Michael Cera and Jack Black, the podgy funster whose charms wear thinner with each picture, are a pair of tribesmen cast out from their community and forced to wander through various biblical scenarios such as the spat between Cain and Abel and that business at Sodom and Gomorrah. The timeline is all over the place, sometimes Old Testament, sometimes New. Wherever the writers think a joke is to be had, that's where the action stumbles.
When not relying on the alleged hilarity to be had from speaking in modern language in ancient times, the comedy is essentially primitive, with poo jokes and breaking wind to the fore.

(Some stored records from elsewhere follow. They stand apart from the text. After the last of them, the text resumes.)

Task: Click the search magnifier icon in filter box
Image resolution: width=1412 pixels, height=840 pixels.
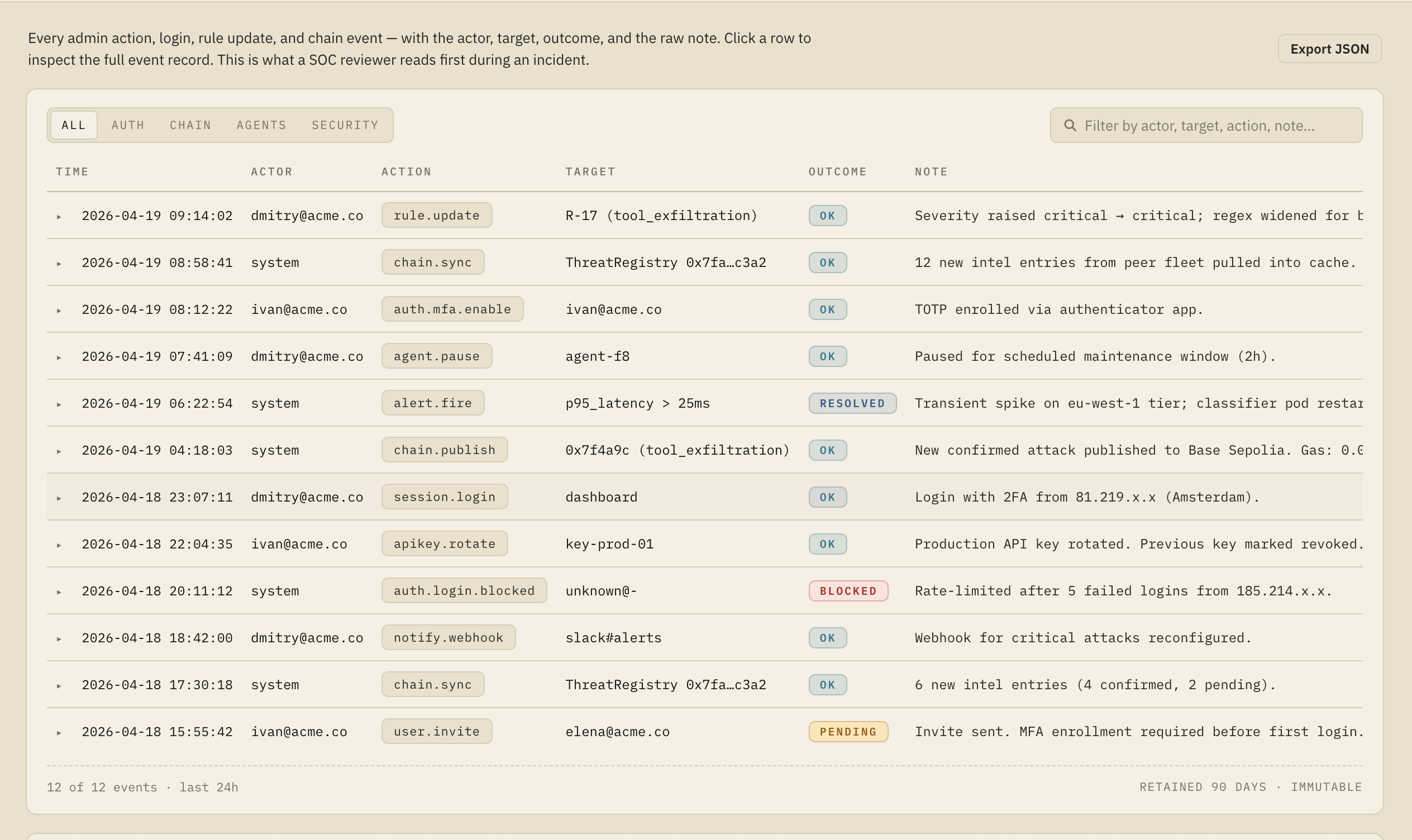Action: [1070, 125]
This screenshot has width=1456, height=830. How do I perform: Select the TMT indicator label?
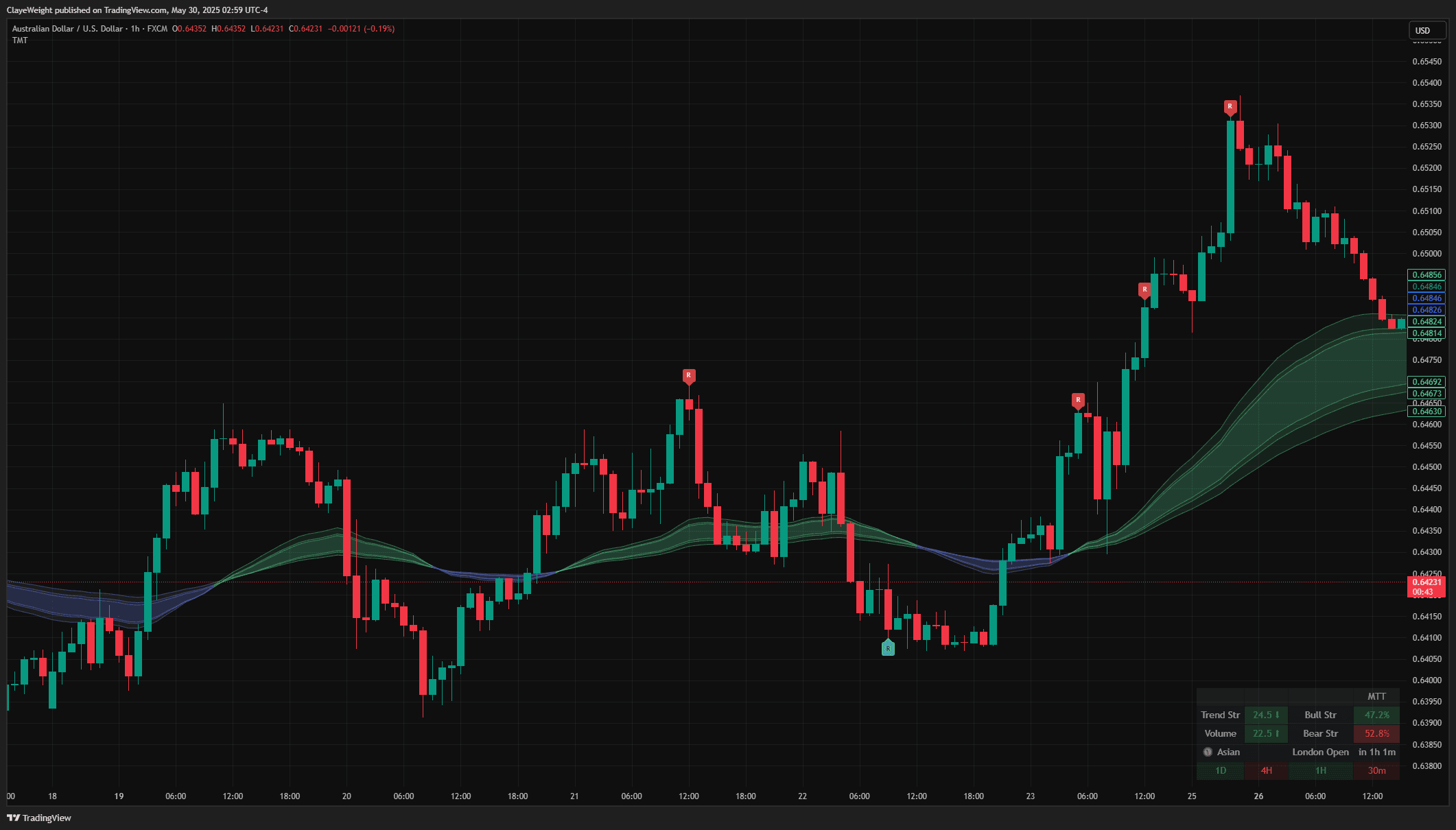(x=19, y=40)
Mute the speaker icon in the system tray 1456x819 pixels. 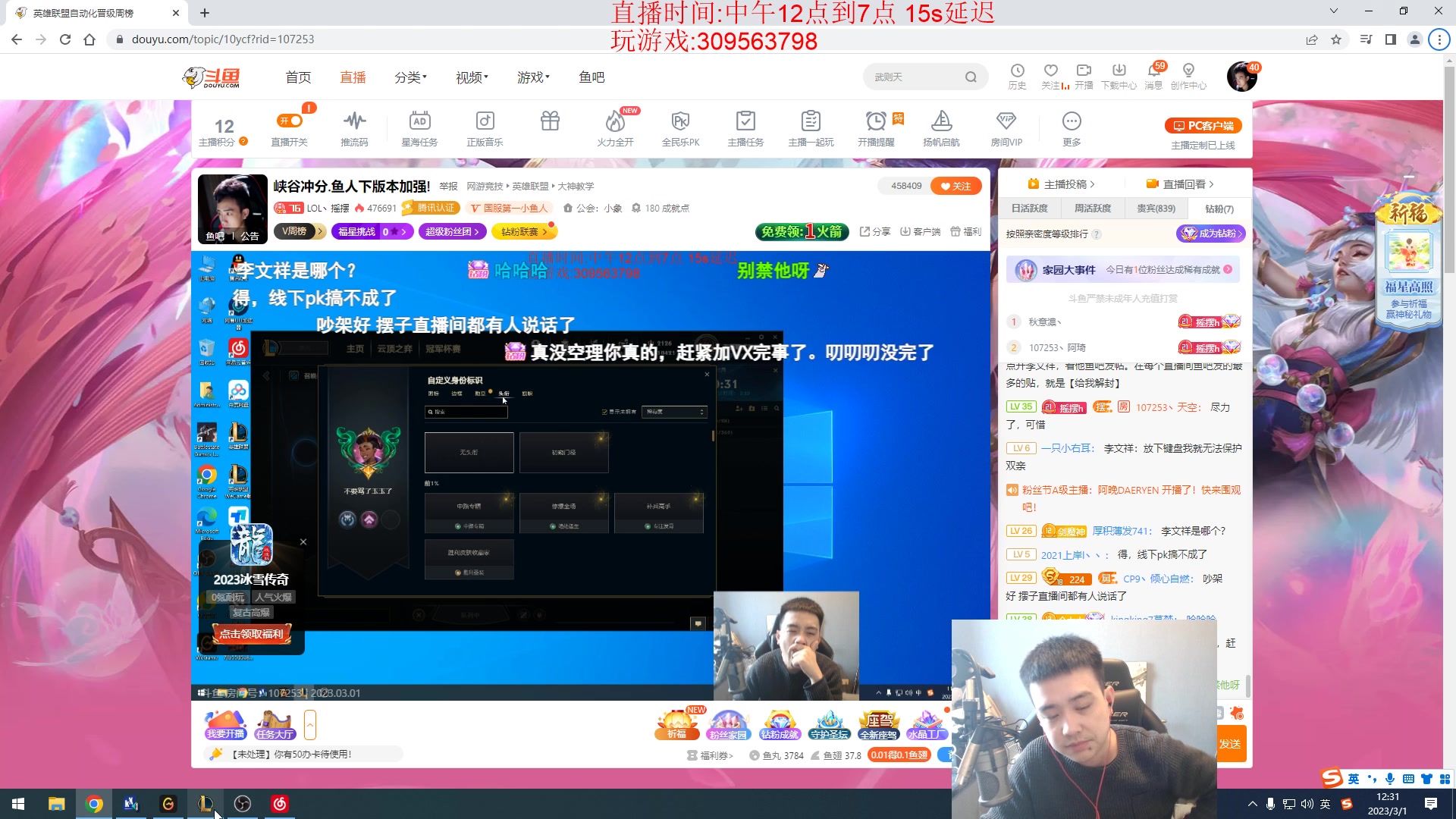(x=1306, y=803)
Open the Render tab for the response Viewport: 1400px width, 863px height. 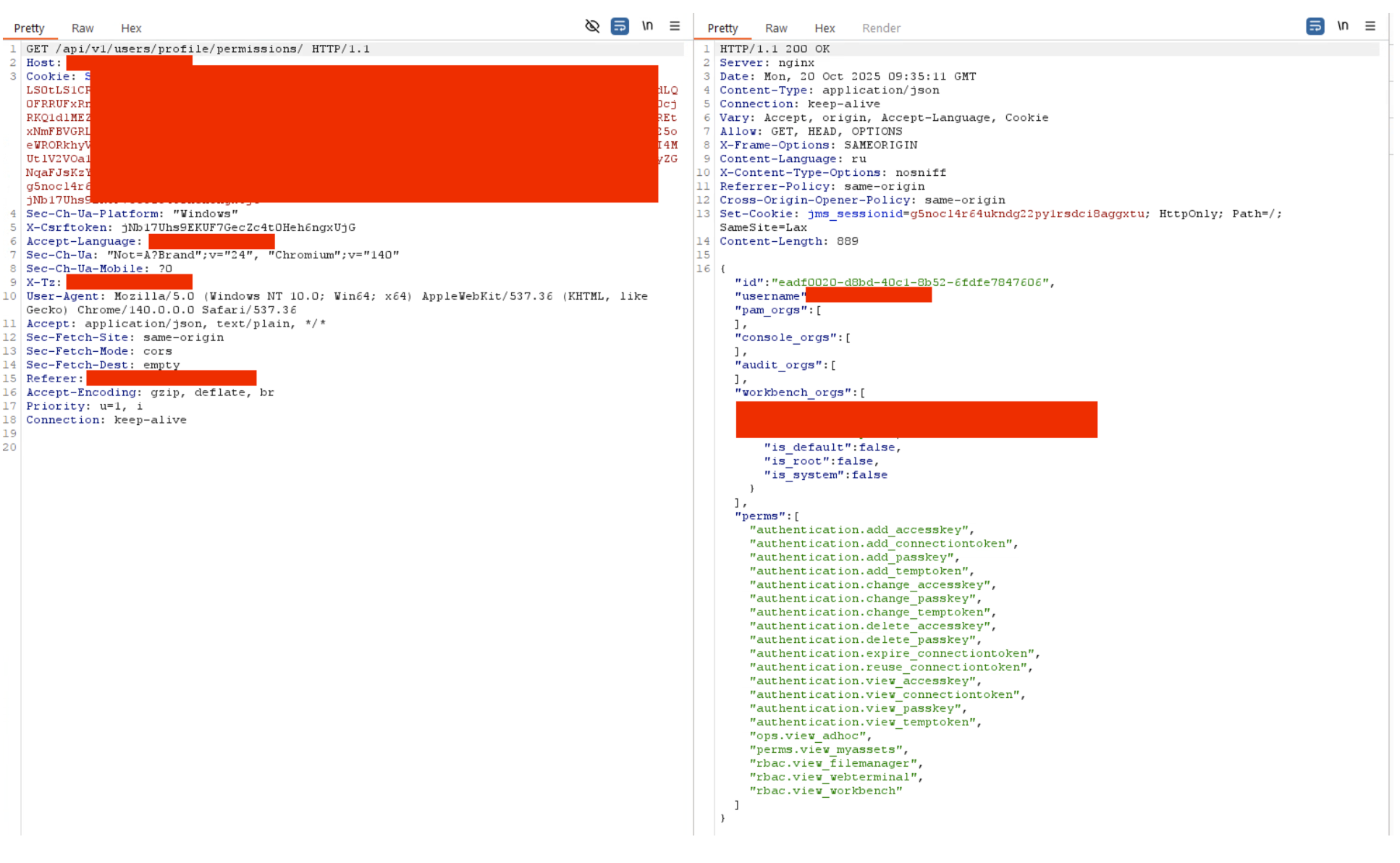[881, 28]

Cera, as seen in Juno and Superbad, has a distinctive comedy style: hip, urban and laid-back to the point of somnambulant. You can see how someone thought it would be funny to place this gentle soul in savage times, but it doesn't work. With this type of material, a certain devil-may-care, Carry On-style gusto is required. Cera, however, goes through the picture as though he's just had a warm, milky drink and is desperate for his blanky and a nap. Black displays a lot of energy, but we've seen it all before. If Cera is an unlikely choice for his role, check out Mr Vinny Jones as Sargon the soldier. Like the picture as a whole, he's about as funny as a plague of locusts.
In 10,000 years they'll dig this out from the bottom of ye olde bargain DVD bucket and marvel that Ramis ever wrote and directed Groundhog Day.